YOUR ASSIGNMENT ->
Give again, word for word, the line holding "Where should I click to: Open" and every line after it through the end of the data below. Omit pictures.

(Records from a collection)
↓↓↓

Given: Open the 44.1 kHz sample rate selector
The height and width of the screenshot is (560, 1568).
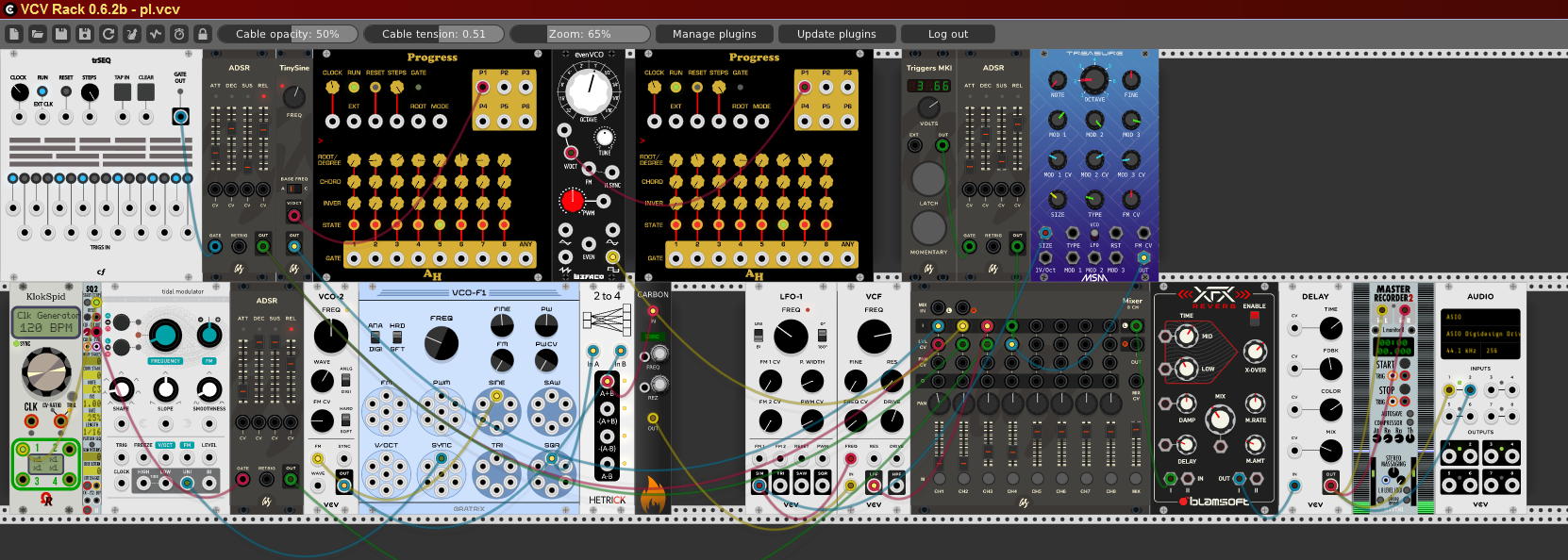Looking at the screenshot, I should 1461,351.
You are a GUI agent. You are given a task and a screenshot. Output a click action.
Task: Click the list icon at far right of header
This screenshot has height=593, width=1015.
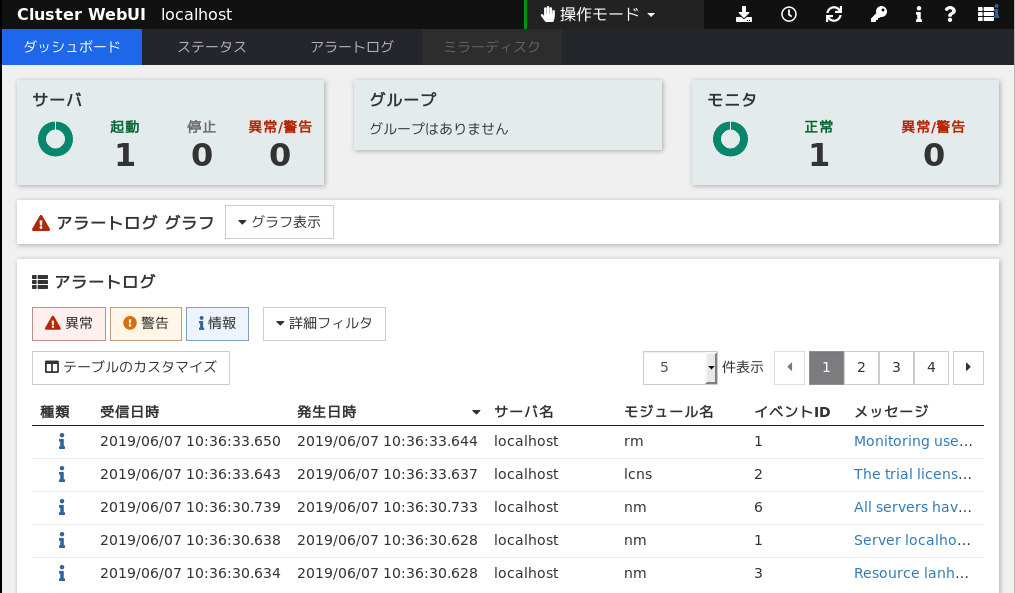coord(988,14)
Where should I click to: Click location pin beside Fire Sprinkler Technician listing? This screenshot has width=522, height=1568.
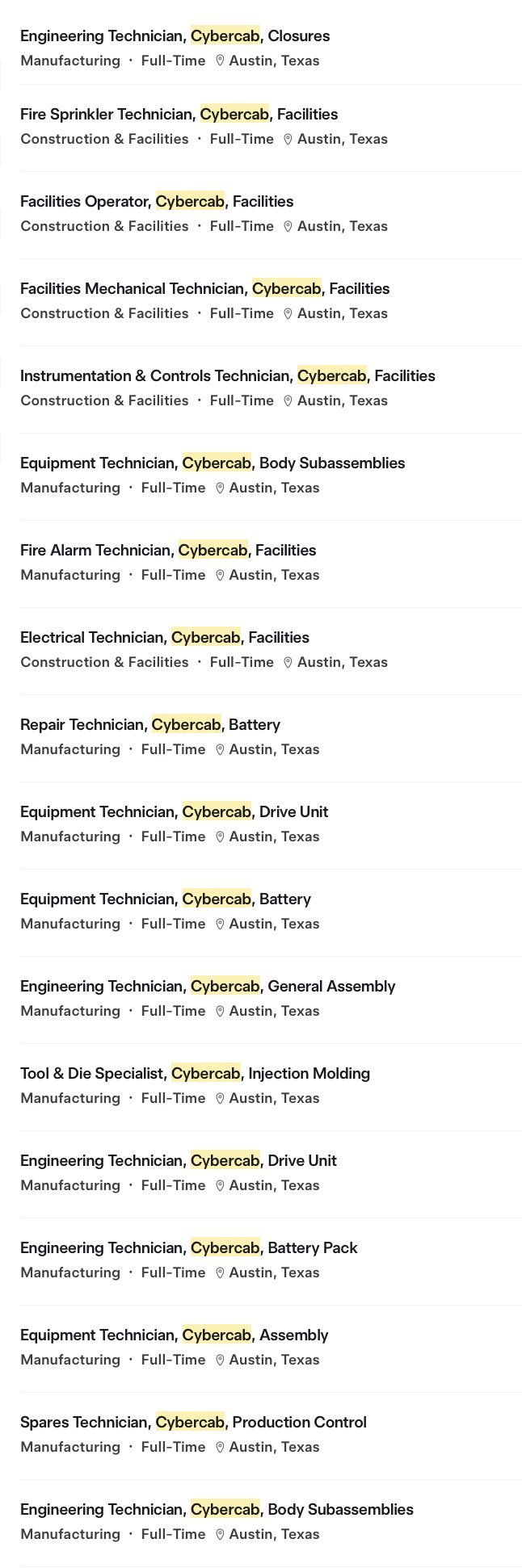tap(288, 139)
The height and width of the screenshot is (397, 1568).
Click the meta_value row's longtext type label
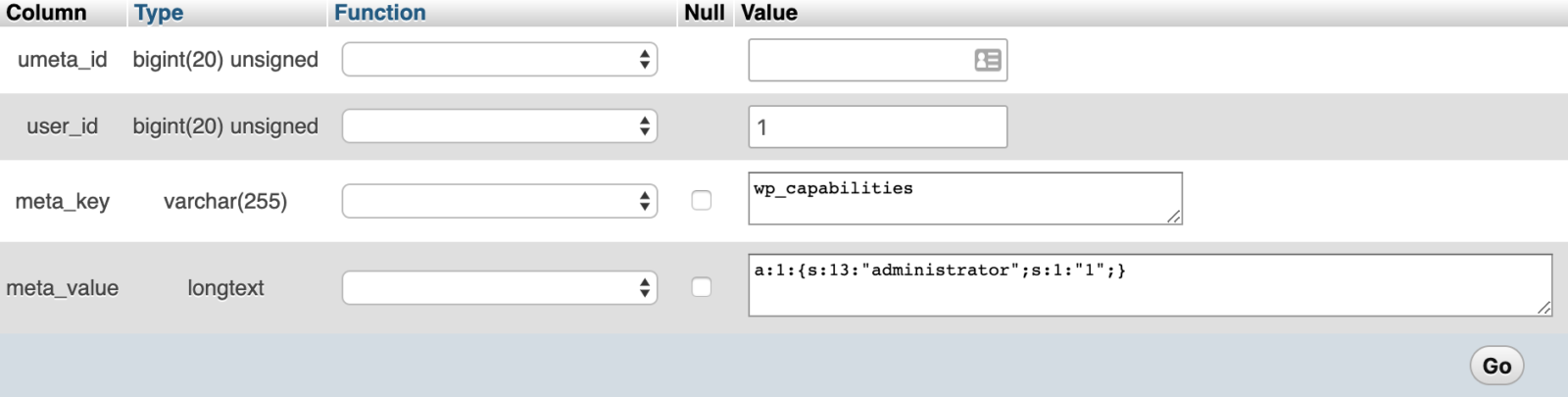pyautogui.click(x=225, y=288)
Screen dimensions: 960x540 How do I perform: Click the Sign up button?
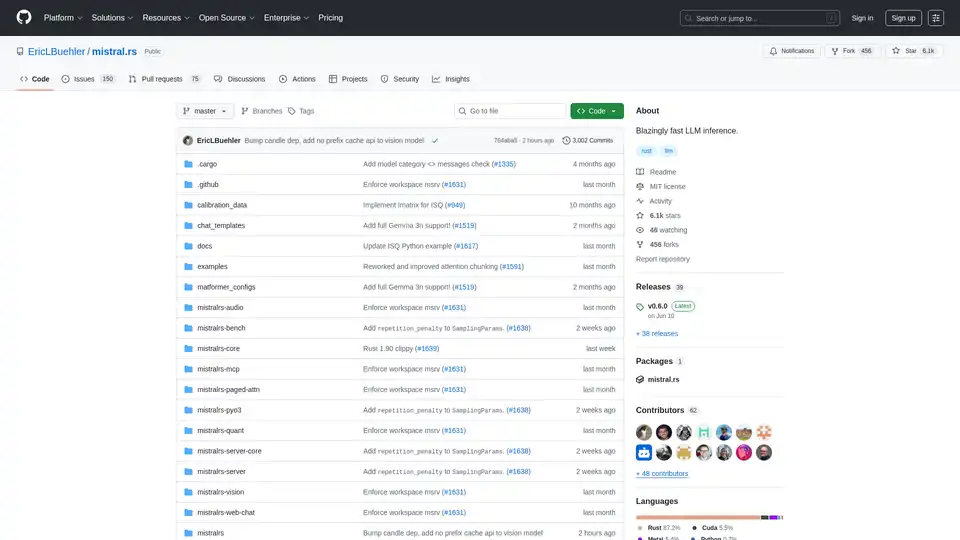pyautogui.click(x=903, y=17)
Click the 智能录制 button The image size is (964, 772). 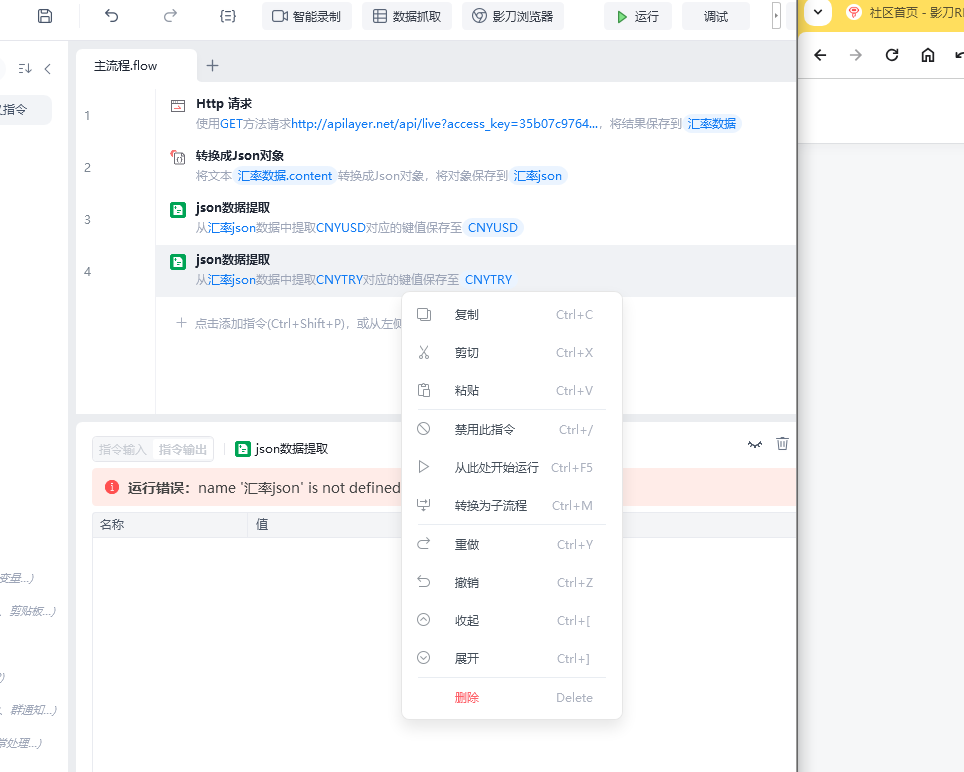[307, 16]
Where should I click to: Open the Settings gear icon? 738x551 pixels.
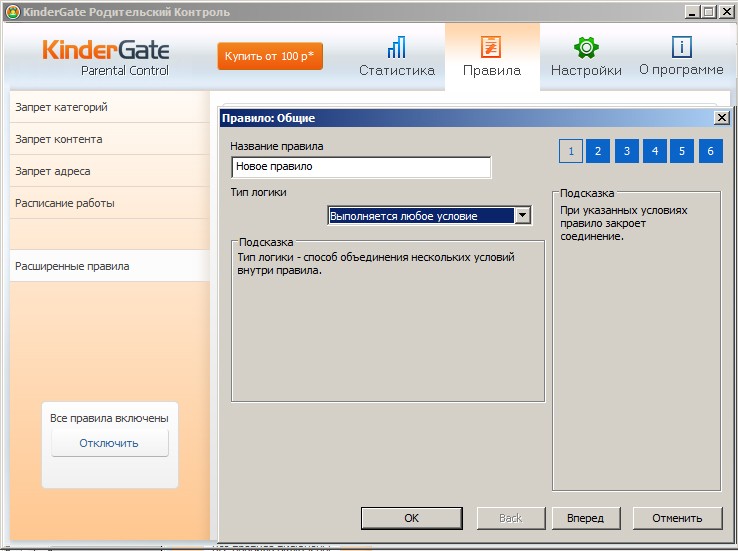tap(585, 48)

↑↑↑

SOLUTION TO THIS PROBLEM ->
Where should I click to: Open the Settings gear icon? 738x551 pixels.
tap(585, 48)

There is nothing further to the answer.